[PAGE EXCERPT]
# CAN ANYONE RECOMMEND GOOD ESTATE AGENTS IN THE ORIHUELA COSTA REGION? Sales / rentals



## frostydog (Jun 17, 2008)

Hi have posted another post a few days ago about house exchanging ...our lovely villa is just on the market but with only one agent at La Zenia does anyone have any good recommendations of agents in the Cabo Roig, Campoamor, Villa Martin areas?


----------



## SunnySpain (Jul 30, 2008)

Hi Frosty,

I have an idea, why not advertise on the Internet !

Idealista
Fotocasa

Many wanna be expats will look on the Internet for a property and the chances of them popping into the 1 sole Agent that is advertising your property would seem rather slim.

Just an opinion of course.

Regards, Dave


----------



## Pasanada (Feb 5, 2008)

frostydog said:


> Hi have posted another post a few days ago about house exchanging ...our lovely villa is just on the market but with only one agent at La Zenia does anyone have any good recommendations of agents in the Cabo Roig, Campoamor, Villa Martin areas?


If you're in Spain at present, pop along to Villamartin Plaza. Or, try easybuy (they have an office in Los Dolces CC), you won't be hit with huge commissions (Property Guardamar costa blanca Spain english estate agents searchable site) or try Home Espana at Cabo Roig (office on the roundabout next to Sunrise restaurant and just before the Cabo Roig Strip)

As for Campoamor (where we live), there really isn't much in the way of estate agents, it's more residential with many bars/cafes/restaurants. However, I'm back in Campoamor in 3 weeks time, I'll check out the new La Fuente CC between Campoamor and Las Ramblas to see if any new agents have opened.

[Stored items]
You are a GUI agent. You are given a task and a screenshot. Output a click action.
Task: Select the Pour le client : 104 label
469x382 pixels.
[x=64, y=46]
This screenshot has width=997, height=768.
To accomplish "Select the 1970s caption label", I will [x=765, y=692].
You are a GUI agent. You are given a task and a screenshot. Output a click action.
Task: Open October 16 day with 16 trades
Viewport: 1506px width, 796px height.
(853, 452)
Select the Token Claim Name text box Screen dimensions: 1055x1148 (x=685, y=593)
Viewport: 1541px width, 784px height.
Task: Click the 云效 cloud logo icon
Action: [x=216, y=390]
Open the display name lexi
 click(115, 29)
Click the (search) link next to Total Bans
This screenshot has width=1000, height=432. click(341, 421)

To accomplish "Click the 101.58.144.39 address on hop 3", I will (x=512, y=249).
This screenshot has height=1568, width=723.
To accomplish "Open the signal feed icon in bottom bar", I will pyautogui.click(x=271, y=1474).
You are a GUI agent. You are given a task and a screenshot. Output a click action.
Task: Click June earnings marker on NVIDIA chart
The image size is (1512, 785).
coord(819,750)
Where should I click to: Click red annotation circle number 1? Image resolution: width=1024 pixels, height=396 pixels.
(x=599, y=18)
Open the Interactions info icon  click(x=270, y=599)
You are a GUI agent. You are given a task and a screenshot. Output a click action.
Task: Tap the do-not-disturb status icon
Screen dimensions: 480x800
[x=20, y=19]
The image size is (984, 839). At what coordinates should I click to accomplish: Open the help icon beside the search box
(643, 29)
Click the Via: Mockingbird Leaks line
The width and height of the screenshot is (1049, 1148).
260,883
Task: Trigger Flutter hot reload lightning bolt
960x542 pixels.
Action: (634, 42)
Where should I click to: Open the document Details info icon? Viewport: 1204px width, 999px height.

[GIVEN INSTRUCTION A]
List the usernames that appear in the post headers of the forum thread.
[GIVEN INSTRUCTION B]
Return the part of the forum thread from "Many wanna be" to "seem rather slim.", copied word for word.
The entries have no connection to the forum thread.

[TASK OUTPUT A]
frostydog
SunnySpain
Pasanada

[TASK OUTPUT B]
Many wanna be expats will look on the Internet for a property and the chances of them popping into the 1 sole Agent that is advertising your property would seem rather slim.